Marions Begegnung mit dem Banker, der irgendwann auf den Bermudas verhaftet wird, bringt sie finanziell in äußerste Schwierigkeiten. Henrys vermasselter Vortrag aktiviert all seine Kräfte, um nochmals mit siebenundsechzig Jahren auf irgendeine Weise ohne einen Moment des Zweifelns ins Rampenlicht zu gelangen. Wie lächerlich und weltfremd er sich benimmt, spielt für ihn und seine arrogante Sicht auf andere Menschen keine Rolle. Er fällt auf den Schmeichler Mark herein, der auf seine Kosten eine gute Akademikerkarriere machen wird.

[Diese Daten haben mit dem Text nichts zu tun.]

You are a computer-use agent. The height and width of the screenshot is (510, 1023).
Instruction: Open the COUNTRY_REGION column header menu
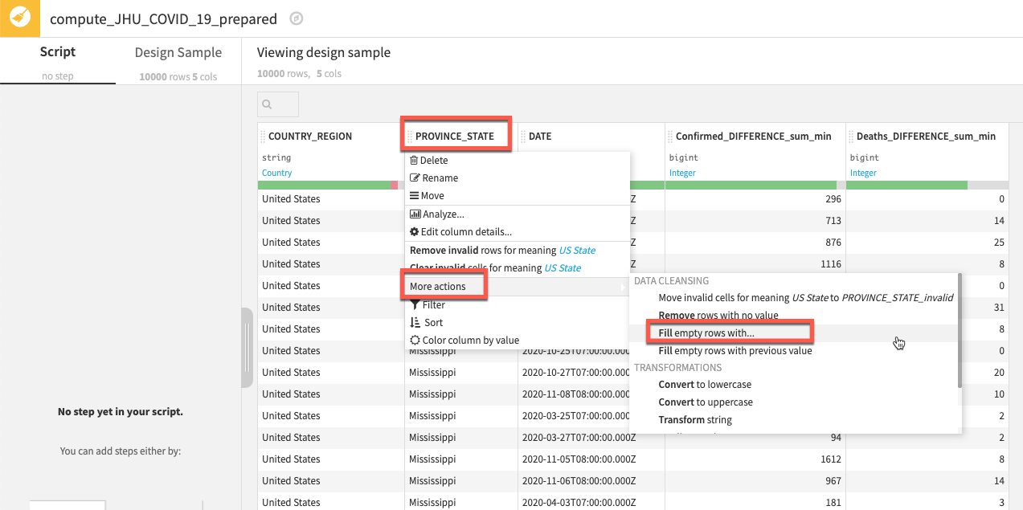click(310, 137)
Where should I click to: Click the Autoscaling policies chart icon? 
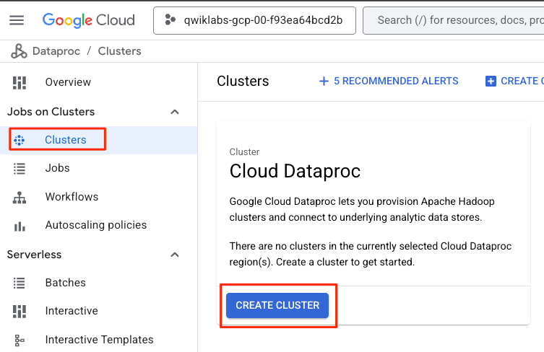pos(20,225)
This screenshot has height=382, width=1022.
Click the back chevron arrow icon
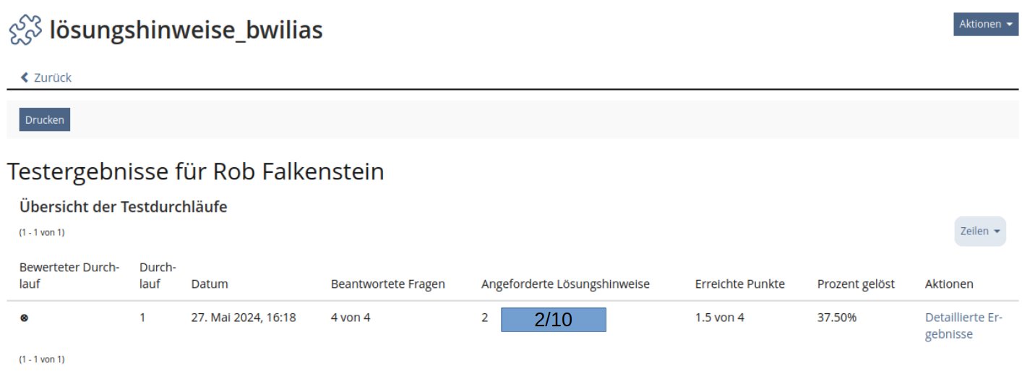[25, 77]
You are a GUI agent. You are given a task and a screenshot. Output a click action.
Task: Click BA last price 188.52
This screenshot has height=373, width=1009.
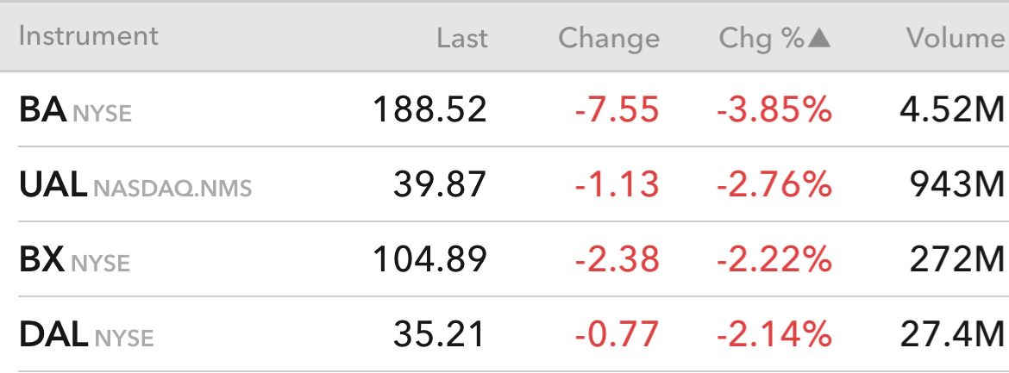pos(429,110)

Der windige Jeremy will um jeden Preis seine Ehe retten, aber er will auch weiterhin seine Liebschaft mit Marion pflegen. Rückgrat oder gar moralisches Empfinden scheinen um des Profits wegen nicht mehr gefragt.
Nur das sensible und vorsichtige Paar Rose und Anton, sie hat ihn beim Lesen in ihrem Wohnzimmer kennengelernt, sind die Ausnahme, wenn es um wahre Zuneigung und Anstand geht. Gerry, Rose’s Ehemann, ist einfach ein Langweiler, auch wenn dies niemand laut ausspricht. Er liebt seine Rituale und seine Katze und was könnte ihn schon aus dem Takt bringen, auch Charlotte bemerkt nichts von der neuen Verbindung ihrer Tochter.
Penelope Lively erzählt in den schwierigen Zeiten der Rezession von sieben unterschiedlichen Menschen und ihren Schicksalen, die sich durch den Überfall auf Charlotte gegenseitig bedingen und beeinflussen. Am Ende werden alle ihre Erfahrungen gemacht haben, die einen werden mit ihren Entscheidungen glücklich sein, die anderen werden bitterlich am Küchentisch sitzen und weinen.